** TASK GOAL **
Rewrite the lines below as a JSON list of strings, with one string per line and any blank lines left out.

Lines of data
┄┄┄┄┄┄

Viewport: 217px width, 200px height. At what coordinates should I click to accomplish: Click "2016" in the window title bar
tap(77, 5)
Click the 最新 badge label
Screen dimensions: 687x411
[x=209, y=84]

┄┄┄┄┄┄

** SOLUTION **
[
  "Viewport: 217px width, 200px height. At what coordinates should I click to accomplish: Click \"2016\" in the window title bar",
  "tap(77, 5)",
  "Click the 最新 badge label",
  "Screen dimensions: 687x411",
  "[x=209, y=84]"
]